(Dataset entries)
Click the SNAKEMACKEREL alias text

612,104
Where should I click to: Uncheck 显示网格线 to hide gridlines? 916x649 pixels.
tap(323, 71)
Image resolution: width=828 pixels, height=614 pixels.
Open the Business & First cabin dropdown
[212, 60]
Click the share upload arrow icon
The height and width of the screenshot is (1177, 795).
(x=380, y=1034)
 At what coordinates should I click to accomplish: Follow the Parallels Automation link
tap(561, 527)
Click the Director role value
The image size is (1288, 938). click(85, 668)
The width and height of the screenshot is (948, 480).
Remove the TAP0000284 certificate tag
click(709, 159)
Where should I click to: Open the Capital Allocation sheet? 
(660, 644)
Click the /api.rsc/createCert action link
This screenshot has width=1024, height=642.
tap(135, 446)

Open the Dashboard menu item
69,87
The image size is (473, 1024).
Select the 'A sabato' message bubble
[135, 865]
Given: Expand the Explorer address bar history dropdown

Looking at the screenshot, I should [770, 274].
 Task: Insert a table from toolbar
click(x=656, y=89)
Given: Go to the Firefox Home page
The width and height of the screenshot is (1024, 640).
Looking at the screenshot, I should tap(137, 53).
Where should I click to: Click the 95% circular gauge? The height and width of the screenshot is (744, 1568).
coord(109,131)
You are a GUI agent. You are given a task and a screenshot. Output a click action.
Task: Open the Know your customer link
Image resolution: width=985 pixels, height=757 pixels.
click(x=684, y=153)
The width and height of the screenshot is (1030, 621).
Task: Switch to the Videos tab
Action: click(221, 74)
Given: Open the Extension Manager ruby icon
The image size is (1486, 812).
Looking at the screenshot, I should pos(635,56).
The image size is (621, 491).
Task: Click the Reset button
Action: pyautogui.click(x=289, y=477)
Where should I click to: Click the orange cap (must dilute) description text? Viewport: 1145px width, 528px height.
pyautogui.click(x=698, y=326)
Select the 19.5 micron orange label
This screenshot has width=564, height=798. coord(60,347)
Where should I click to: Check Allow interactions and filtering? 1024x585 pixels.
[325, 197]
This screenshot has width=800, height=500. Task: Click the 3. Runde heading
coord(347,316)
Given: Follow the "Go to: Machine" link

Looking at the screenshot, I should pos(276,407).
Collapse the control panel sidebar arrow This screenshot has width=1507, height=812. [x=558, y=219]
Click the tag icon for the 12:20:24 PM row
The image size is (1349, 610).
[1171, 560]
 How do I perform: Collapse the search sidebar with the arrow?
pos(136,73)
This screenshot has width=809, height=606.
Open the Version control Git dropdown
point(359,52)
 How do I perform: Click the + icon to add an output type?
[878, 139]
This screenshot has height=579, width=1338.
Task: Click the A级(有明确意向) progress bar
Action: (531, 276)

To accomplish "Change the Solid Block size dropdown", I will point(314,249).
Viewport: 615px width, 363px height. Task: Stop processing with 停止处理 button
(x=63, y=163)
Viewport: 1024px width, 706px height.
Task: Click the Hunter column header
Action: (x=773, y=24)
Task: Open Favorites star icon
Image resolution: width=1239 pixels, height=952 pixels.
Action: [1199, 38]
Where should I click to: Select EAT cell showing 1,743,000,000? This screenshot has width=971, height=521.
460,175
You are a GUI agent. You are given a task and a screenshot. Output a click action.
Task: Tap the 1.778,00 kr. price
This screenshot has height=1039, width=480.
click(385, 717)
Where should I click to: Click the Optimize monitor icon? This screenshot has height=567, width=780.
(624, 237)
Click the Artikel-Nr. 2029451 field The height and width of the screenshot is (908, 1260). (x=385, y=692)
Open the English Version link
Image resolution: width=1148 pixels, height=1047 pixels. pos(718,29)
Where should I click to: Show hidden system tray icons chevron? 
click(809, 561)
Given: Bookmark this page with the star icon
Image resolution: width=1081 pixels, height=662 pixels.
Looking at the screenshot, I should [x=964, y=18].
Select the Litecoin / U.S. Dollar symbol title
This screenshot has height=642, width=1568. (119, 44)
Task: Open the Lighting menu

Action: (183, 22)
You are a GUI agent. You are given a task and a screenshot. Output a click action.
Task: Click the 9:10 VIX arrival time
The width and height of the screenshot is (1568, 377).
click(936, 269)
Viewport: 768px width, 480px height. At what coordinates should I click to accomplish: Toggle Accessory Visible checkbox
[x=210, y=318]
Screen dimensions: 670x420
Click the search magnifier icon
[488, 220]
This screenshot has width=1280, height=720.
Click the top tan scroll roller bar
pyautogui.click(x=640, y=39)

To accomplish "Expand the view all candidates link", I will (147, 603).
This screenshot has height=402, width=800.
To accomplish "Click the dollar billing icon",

• **AIM OF THE EXERCISE**
Wherever "will" appears in a line of the entries, copy that line.

• **SOLUTION BELOW**
To accomplish "Change the Solid Block size dropdown", I will point(314,249).
To accomplish "Expand the view all candidates link", I will (147, 603).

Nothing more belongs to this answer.